◆ THE PROBLEM: Starting at the line below holding "The height and width of the screenshot is (519, 800)." and stopping at the line holding "You are a computer-use agent. 1024x610", print every line exactly, both ends included, and leave the rest out.

== DATA FOR ANALYSIS ==

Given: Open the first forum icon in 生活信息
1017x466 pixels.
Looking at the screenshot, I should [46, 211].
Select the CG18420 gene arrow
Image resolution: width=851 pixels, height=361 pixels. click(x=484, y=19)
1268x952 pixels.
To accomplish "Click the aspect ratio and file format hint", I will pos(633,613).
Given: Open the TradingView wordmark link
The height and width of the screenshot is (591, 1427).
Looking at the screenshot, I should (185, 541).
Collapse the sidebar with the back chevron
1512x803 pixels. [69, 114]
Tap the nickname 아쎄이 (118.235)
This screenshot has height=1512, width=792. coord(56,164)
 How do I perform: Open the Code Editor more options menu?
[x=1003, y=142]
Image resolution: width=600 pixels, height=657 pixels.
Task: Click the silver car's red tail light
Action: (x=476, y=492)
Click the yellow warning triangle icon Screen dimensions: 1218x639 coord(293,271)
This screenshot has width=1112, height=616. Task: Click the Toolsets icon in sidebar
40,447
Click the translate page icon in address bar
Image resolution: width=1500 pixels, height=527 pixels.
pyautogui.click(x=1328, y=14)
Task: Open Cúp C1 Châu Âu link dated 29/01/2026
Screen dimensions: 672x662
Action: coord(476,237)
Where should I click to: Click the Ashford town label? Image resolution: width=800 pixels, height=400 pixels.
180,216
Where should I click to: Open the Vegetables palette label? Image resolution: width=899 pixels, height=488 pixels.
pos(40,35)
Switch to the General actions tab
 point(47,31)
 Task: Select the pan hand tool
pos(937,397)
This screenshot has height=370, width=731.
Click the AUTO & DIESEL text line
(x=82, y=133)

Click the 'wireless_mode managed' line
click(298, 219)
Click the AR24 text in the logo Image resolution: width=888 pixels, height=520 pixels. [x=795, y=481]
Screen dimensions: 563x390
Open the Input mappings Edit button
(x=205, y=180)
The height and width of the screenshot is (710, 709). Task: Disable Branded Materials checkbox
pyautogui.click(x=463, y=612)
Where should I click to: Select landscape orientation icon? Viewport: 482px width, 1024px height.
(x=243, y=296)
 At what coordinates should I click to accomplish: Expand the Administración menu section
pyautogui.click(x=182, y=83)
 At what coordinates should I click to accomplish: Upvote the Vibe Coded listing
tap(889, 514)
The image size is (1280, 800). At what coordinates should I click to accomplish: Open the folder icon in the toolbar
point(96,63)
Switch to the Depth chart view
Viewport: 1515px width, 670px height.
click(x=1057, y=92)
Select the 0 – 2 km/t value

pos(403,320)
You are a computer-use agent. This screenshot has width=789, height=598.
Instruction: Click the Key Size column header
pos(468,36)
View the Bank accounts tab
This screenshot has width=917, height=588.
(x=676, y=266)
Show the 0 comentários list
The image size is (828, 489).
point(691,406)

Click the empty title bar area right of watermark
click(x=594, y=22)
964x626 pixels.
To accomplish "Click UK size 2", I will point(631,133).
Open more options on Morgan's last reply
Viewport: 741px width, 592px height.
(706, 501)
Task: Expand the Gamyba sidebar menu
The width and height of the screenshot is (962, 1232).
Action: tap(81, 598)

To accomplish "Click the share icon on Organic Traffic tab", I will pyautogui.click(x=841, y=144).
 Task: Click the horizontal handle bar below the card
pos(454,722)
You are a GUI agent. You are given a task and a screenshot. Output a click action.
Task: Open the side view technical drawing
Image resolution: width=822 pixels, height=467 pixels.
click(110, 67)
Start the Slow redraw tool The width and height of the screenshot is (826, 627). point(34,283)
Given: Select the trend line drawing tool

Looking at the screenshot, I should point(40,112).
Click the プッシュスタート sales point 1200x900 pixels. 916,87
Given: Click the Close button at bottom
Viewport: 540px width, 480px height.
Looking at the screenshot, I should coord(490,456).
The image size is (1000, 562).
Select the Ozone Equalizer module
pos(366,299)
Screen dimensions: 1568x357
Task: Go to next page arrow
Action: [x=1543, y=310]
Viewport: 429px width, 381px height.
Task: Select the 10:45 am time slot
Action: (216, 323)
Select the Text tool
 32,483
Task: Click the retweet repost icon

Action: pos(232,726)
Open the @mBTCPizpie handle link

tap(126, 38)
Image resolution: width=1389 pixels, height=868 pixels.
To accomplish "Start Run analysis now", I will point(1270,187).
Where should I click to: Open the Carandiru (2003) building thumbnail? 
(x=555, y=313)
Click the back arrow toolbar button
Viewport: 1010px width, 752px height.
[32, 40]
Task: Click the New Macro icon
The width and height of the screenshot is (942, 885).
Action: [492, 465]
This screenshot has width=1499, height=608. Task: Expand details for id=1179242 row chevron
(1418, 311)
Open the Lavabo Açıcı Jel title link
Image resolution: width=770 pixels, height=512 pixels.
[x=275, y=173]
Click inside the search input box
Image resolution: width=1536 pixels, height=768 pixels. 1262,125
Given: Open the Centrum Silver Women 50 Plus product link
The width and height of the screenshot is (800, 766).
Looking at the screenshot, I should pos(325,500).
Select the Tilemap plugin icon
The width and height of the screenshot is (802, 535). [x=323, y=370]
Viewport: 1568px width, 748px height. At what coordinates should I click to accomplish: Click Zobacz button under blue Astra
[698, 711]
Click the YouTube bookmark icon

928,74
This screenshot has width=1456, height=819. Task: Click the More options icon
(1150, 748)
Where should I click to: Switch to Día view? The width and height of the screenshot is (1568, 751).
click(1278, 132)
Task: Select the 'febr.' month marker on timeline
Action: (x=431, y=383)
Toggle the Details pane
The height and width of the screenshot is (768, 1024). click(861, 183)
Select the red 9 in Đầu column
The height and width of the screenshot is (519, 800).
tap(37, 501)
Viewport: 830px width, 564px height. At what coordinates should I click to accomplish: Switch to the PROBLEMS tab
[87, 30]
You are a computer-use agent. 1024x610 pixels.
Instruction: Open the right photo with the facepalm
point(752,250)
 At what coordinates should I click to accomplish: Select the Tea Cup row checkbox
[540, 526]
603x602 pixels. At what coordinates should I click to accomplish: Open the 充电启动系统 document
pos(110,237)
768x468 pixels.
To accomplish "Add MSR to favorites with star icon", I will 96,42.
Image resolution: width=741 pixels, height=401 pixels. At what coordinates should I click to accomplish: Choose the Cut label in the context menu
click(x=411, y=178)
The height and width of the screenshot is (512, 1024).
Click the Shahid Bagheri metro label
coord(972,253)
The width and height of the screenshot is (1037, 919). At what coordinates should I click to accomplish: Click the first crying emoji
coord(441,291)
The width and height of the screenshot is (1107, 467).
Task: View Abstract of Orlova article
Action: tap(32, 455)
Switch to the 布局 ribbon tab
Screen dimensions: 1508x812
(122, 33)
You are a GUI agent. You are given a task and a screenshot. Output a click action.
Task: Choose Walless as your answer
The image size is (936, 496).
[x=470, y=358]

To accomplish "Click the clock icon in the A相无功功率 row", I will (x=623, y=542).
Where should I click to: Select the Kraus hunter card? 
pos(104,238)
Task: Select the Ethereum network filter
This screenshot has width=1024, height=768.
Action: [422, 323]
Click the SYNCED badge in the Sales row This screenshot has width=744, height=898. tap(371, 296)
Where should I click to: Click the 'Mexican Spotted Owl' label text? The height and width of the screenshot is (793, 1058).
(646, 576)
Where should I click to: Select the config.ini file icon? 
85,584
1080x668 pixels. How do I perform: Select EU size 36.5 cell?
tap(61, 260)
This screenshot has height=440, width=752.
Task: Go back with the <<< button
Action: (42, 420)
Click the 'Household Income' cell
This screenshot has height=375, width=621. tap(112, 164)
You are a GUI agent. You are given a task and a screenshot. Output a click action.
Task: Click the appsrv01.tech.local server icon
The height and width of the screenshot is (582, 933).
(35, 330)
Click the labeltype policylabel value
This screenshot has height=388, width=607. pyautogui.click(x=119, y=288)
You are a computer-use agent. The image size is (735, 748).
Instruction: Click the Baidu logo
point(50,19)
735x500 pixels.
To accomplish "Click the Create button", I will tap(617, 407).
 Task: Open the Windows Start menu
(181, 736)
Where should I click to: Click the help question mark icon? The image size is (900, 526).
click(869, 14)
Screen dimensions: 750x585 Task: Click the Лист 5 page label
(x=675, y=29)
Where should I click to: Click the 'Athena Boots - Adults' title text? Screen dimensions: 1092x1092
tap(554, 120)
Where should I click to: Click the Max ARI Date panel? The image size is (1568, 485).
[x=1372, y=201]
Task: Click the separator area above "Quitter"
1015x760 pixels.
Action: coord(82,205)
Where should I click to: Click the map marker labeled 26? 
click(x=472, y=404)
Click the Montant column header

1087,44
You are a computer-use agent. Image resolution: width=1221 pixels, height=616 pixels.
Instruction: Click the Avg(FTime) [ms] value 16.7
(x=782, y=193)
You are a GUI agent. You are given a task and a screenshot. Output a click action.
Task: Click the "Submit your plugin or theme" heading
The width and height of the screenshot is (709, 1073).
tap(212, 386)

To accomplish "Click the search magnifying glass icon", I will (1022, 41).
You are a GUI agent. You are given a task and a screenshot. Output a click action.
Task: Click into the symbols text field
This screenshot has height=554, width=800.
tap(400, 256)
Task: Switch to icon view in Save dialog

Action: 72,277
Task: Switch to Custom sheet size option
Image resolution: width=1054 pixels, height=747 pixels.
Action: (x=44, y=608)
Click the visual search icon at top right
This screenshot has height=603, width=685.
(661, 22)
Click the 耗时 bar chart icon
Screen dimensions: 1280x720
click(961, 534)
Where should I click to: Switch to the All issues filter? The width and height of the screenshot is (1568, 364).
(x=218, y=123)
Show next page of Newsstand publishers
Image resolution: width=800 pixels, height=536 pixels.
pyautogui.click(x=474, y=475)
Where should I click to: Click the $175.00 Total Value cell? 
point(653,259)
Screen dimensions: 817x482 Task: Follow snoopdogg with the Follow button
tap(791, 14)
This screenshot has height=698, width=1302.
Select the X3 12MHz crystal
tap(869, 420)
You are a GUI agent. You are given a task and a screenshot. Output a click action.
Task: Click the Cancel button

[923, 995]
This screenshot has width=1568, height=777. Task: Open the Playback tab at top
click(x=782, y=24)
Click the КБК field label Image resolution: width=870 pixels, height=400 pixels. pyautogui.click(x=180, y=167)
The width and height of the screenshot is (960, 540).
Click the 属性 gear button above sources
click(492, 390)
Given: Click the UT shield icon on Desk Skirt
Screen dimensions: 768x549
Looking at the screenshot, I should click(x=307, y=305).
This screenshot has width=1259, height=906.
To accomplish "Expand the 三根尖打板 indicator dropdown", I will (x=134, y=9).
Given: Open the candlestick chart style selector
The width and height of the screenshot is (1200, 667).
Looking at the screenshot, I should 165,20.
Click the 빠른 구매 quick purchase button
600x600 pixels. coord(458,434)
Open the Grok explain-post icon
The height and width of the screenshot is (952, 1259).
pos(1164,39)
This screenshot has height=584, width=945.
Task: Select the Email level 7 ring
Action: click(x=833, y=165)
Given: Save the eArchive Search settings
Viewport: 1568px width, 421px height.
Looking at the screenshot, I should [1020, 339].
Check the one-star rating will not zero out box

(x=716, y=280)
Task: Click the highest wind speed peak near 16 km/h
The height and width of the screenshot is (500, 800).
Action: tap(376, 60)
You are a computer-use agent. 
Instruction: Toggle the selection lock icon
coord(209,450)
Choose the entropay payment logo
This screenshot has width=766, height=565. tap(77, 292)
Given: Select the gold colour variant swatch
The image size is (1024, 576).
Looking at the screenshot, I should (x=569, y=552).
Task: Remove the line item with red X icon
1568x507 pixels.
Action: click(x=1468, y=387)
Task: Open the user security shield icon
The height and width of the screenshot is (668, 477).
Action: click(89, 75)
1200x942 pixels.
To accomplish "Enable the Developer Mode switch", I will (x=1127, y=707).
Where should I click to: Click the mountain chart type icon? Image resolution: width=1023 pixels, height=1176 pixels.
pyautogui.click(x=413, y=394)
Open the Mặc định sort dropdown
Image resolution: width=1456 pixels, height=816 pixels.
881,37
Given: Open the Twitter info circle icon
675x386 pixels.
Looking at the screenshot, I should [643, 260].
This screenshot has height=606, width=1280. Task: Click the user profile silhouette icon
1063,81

===

◆ ANSWER TO THIS PROBLEM:
The height and width of the screenshot is (519, 800).
tap(37, 501)
Viewport: 830px width, 564px height. At what coordinates should I click to accomplish: Switch to the PROBLEMS tab
[87, 30]
You are a computer-use agent. 1024x610 pixels.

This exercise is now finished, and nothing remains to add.